World Record In London Baby!
Sebastian Sawe has just done something absolutely ridiculous at the London Marathon.
He only went and ran 1:59:30, becoming the first person to officially break the two-hour marathon barrier. Not in a lab. Not behind a car. Not with half of NASA pacing him. In an actual race, on the streets of London. Madness.
The previous official world record was 2:00:35, set by the late, great Kelvin Kiptum at the 2023 Chicago Marathon. Kiptum had dragged marathon running right to the edge of the impossible. Sawe has now kicked the door clean off its hinges.
And, of course, we have to mention Eliud Kipchoge — the man who first showed the world that sub-2 was humanly possible when he ran 1:59:40 in the INEOS 1:59 Challenge in 2019. That run wasn’t an official world record because it was a controlled exhibition event, but it changed the way everyone looked at the marathon. Kipchoge proved the wall could crack. Sawe has now smashed through it in race conditions.
And it wasn’t exactly a gentle Sunday jog either. Sawe and Yomif Kejelcha were locked in a proper battle over the closing miles, with Kejelcha also going under two hours in an unbelievable 1:59:41. Imagine running a sub-2 marathon and still finishing second. That is both heroic and incredibly rude.

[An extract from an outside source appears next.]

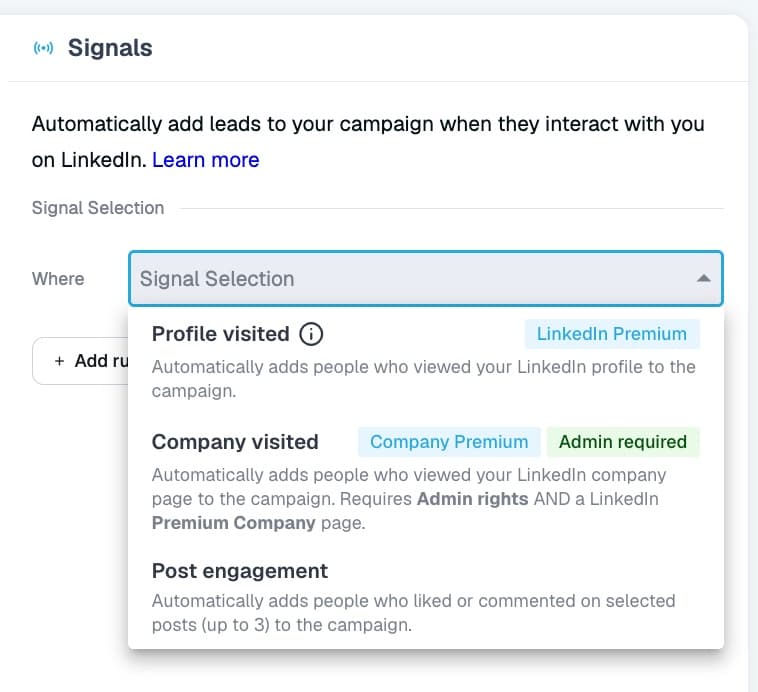
Task: Select the Company visited option
Action: point(425,480)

Sawe went through halfway in 1:00:29, then casually decided the second half should be faster, running the back half in under 59 minutes like he was late for the last train home.
A new world record. A new era for marathon running. And a new reminder that some people are simply built differently.
Meanwhile, the rest of us will continue celebrating when our watch says “productive” and our knees don’t sound like a bag of crisps getting out of bed.